The latest release from Efdemin is as good a piece of techno as you are likely to hear in 2014, which has been a monumental year so far for the genre. The first track, Some Kind Of Up And Down Yes is the pick of the bunch, but the quality stays with this release until the final track.
Pick this up if you have enjoyed recent releases by Kris Wadsworth, .tobias and Untold.
Last month Dial records came to town; Oval Space hosted a party I won't be forgetting for a long while. Pantha Du Prince, Lawrence, John Roberts & Carsten Jost entertained a packed dance floor with their spine tingling take on deep house and minimal tech. Perhaps the most notable Dial name not on the line up was Efdemin, who, elsewhere no doubt was promoting this new album, Decay. I bought this largely on the strength of the label it's released on, with little prior knowledge of Efdemin's productions.

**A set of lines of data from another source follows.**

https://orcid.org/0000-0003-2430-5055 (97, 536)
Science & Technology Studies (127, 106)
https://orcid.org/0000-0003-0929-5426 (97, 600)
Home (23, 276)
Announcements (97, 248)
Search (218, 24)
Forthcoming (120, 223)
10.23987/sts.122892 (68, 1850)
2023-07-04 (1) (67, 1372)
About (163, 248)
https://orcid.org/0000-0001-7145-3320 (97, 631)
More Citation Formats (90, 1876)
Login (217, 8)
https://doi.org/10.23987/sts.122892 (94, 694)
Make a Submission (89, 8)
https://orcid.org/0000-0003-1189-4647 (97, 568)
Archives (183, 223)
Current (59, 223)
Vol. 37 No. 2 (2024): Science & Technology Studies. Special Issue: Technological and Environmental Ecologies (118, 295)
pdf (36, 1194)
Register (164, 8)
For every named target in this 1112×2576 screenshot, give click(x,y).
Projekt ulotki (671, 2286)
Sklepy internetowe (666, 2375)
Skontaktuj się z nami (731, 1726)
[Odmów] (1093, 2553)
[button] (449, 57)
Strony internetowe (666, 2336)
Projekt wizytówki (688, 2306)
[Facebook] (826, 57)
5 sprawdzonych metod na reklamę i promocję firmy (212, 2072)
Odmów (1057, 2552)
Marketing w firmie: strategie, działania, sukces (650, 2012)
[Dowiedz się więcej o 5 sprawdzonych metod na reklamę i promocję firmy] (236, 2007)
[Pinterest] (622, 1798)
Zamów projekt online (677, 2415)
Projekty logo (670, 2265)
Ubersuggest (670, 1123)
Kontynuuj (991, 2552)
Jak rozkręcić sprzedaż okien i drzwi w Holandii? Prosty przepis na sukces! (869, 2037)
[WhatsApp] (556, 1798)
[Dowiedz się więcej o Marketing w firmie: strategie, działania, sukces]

Efdemin's album is distinct from other recent dial releases most notably in it's choice of vocal samples. But this album also differs in that its much colder and more sparse than any other Dial LPs I've come across.
Efdemin opens his album with a recording of a conversation in 'Some Kind of Up and Down, Yes'. The track is striking in the way it highlights every 'umm' spoken, and its repetition of single words ('Yes'), giving the conversation a strange and awkward flow. No doubt this is deliberate, and it certainly grabs your attention.
The next three tracks take you into a world of peculiar and slightly gloomy soundscapes, all minimal and subtle with strong percussive elements. As we reach the middle of the album, the album's title track 'Decay' introduces itself with an uncomfortably high pitch bleep, that runs throughout the track, and for this reason alone is my least favourite offering on the album. 'Track 93' & 'Ohara' are the other tracks for me that were more alienating than engaging; in both cases because of the choice of vocal samples.
Efdemin's best offerings are the minimal thumper 'Transducer', the Dozzy-esque 'Paralaxis', & best of all, the deep & atmospheric 'Subatomic'. These three offerings make the album worth the venture, each with that perfect blend of melody, mood and subtlety.
Perhaps it's because I was so impressed by what the rest of the Dial gang have offered live that it's taken me a lot of listens to appreciate Decay. This album is no 'Glass Eights' or 'Black Noise', but whilst I doubt it'll be many people's favourite Dial release, its still very much worth delving into.